What is required: Write out the data exactly, keeping every line.

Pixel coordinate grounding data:
▽
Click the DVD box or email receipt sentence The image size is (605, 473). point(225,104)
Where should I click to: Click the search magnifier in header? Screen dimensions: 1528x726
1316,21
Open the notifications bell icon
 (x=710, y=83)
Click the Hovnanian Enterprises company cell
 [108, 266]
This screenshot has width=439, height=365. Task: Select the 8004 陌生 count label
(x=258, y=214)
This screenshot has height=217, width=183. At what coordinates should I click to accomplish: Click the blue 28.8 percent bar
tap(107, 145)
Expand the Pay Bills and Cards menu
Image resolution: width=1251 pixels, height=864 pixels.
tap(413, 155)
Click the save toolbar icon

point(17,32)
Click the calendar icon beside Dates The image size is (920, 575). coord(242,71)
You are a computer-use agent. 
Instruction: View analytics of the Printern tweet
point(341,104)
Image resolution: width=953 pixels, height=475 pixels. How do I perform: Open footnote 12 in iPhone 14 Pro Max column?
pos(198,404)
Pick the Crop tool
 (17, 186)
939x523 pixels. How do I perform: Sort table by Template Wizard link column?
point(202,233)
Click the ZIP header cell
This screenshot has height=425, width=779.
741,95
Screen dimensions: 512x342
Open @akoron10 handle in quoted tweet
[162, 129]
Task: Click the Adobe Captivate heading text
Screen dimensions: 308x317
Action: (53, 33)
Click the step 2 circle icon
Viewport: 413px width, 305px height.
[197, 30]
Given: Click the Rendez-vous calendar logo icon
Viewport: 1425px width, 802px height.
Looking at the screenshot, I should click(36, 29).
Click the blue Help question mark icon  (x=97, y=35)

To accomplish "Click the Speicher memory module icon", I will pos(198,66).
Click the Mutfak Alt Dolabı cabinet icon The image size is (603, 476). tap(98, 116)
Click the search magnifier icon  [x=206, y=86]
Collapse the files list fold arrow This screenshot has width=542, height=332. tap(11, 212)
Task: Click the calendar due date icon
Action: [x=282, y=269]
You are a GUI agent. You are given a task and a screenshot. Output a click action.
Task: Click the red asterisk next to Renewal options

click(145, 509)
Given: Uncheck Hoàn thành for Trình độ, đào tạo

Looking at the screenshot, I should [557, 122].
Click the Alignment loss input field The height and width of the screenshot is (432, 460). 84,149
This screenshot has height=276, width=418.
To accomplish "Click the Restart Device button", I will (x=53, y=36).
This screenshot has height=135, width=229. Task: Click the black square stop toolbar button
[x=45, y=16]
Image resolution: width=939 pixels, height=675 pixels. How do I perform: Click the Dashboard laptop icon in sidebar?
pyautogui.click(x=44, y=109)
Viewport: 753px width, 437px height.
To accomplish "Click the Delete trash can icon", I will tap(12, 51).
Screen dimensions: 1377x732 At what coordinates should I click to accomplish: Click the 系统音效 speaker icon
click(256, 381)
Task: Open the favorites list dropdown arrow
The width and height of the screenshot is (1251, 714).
△
Response area:
Click the DVD box or email receipt sentence The image size is (605, 473). point(225,104)
Where should I click to: Click the search magnifier in header? Screen dimensions: 1528x726
1316,21
Open the notifications bell icon
 (x=710, y=83)
Click the Hovnanian Enterprises company cell
 [108, 266]
This screenshot has width=439, height=365. Task: Select the 8004 陌生 count label
(x=258, y=214)
This screenshot has height=217, width=183. At what coordinates should I click to accomplish: Click the blue 28.8 percent bar
tap(107, 145)
Expand the Pay Bills and Cards menu
Image resolution: width=1251 pixels, height=864 pixels.
tap(413, 155)
Click the save toolbar icon

point(17,32)
Click the calendar icon beside Dates The image size is (920, 575). coord(242,71)
You are a computer-use agent. 
Instruction: View analytics of the Printern tweet
point(341,104)
Image resolution: width=953 pixels, height=475 pixels. How do I perform: Open footnote 12 in iPhone 14 Pro Max column?
pos(198,404)
Pick the Crop tool
 (17, 186)
939x523 pixels. How do I perform: Sort table by Template Wizard link column?
point(202,233)
Click the ZIP header cell
This screenshot has height=425, width=779.
741,95
Screen dimensions: 512x342
Open @akoron10 handle in quoted tweet
[162, 129]
Task: Click the Adobe Captivate heading text
Screen dimensions: 308x317
Action: (53, 33)
Click the step 2 circle icon
Viewport: 413px width, 305px height.
[197, 30]
Given: Click the Rendez-vous calendar logo icon
Viewport: 1425px width, 802px height.
Looking at the screenshot, I should click(36, 29).
Click the blue Help question mark icon  (x=97, y=35)

To accomplish "Click the Speicher memory module icon", I will pos(198,66).
Click the Mutfak Alt Dolabı cabinet icon The image size is (603, 476). tap(98, 116)
Click the search magnifier icon  [x=206, y=86]
Collapse the files list fold arrow This screenshot has width=542, height=332. tap(11, 212)
Task: Click the calendar due date icon
Action: [x=282, y=269]
You are a GUI agent. You are given a task and a screenshot. Output a click action.
Task: Click the red asterisk next to Renewal options

click(145, 509)
Given: Uncheck Hoàn thành for Trình độ, đào tạo

Looking at the screenshot, I should [557, 122].
Click the Alignment loss input field The height and width of the screenshot is (432, 460). 84,149
This screenshot has height=276, width=418.
To accomplish "Click the Restart Device button", I will (x=53, y=36).
This screenshot has height=135, width=229. Task: Click the black square stop toolbar button
[x=45, y=16]
Image resolution: width=939 pixels, height=675 pixels. How do I perform: Click the Dashboard laptop icon in sidebar?
pyautogui.click(x=44, y=109)
Viewport: 753px width, 437px height.
To accomplish "Click the Delete trash can icon", I will tap(12, 51).
Screen dimensions: 1377x732 At what coordinates should I click to accomplish: Click the 系统音效 speaker icon
click(256, 381)
Task: Open the favorites list dropdown arrow
The width and height of the screenshot is (1251, 714).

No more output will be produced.